# Erkenntnis

Seit etwa einer Stunde sitzen sie nun schon da, ein junger Mann und seine reizende Kum­pa­nin. Die Beiden wollten endlich dieses neue kleine Café besuchen, von dem gerade alle so schwärmen. Es habe so ein besonderes Flair, das Ambiente sei unvergleichlich. Und tatsächlich, schon beim Betreten des simpel gestalteten Etablissements überkam beide ein ungewöhnliches Gefühl. Während sich seine Begleitung von den organischen Formen der Möbel und der erheiternden Beleuchtung fasziniert zeigte, schien über unseren jungen Freund eine Welle der Kälte zu schwappen. Zunehmend schweife sein Blick ins Leere, die Aufmerksamkeit schwand. Seine Bestellung konnte er gerade noch abgeben. Doch was seine Freundin sagt, hört er nun kaum noch. Das leichte Zittern, das sich schon vor einigen Minuten bemerkbar machte, beunruhigte ihn. Sein Herzschlag beschleunigt sich, das Blut rauscht in seinen Ohren. Das Zittern wird stärker, es wirkt als vibrierte er. Sämtliche Geräusche verschwimmen, auch der besorgte Blick seiner Freundin erreicht ihn nicht mehr. Die Zeit steht still.
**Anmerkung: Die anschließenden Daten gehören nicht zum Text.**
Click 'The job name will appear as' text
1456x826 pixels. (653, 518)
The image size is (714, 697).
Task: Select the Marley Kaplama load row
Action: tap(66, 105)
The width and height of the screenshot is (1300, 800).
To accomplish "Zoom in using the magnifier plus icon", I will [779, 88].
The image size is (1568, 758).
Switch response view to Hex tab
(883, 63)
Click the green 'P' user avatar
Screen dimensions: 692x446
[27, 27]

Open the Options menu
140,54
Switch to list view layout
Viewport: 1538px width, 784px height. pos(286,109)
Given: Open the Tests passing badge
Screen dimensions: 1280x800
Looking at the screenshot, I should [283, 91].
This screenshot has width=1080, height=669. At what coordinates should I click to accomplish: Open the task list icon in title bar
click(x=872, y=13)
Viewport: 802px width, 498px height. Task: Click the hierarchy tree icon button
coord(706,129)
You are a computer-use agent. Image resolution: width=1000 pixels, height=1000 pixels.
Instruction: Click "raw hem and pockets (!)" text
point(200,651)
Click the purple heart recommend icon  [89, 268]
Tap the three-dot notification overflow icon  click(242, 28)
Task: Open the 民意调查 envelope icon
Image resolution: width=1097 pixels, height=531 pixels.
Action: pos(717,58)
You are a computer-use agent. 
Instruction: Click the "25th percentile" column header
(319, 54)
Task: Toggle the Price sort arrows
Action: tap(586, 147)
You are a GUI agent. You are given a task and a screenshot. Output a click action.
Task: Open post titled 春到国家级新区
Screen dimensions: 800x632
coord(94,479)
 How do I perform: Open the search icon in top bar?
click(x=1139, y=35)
Nur einen Augenblick später befindet sich die Erde weit hinter ihm. Kopf voraus schoss er gen Himmel, weder das Dach des Cafés, noch das Flugzeug, dass er durchstieß, standen ihm im Weg. Sein Heimatplanet zerbricht hinter ihm und zerfällt in glühenden Staub. Seine Pupillen weiten sich. Während er an Sternen, Planeten, Nebeln, ganzen Galaxien vorbei zieht, platzen seine Augen und gehen in Flammen auf. Unaufhaltbar schießt er weiter durchs All. Das Feuer in seinem Kopf breitet sich aus, kurz darauf steht sein ganzer Körper in Flammen. Langsam zerfällt er. Brennende Brocken fallen von ihm ab, bis nichts mehr übrig ist. Materielos schnellt er mit steigender Geschwindigkeit als weißglühendes Nichts durch die endlose Leere. Ein trostloses Weiß umgibt ihn.

Die Geschwindigkeit sinkt. Das All gewinnt wieder an Farbe. Einzelne Himmelskörper sind zu erkennen. Direkt vor ihm ein blauer Planet, ein Satellit, Wolken, ein Flugzeug, Gebäude, ein Café, er.

Wortlos steht er auf und verschwindet.

1 Kommentar:

  1. wie tiefsinnig. jetzt weiß ich endlich, was männer denken, wenn man mit ihnen auf einen kaffee geht und sie so abwesend schauen.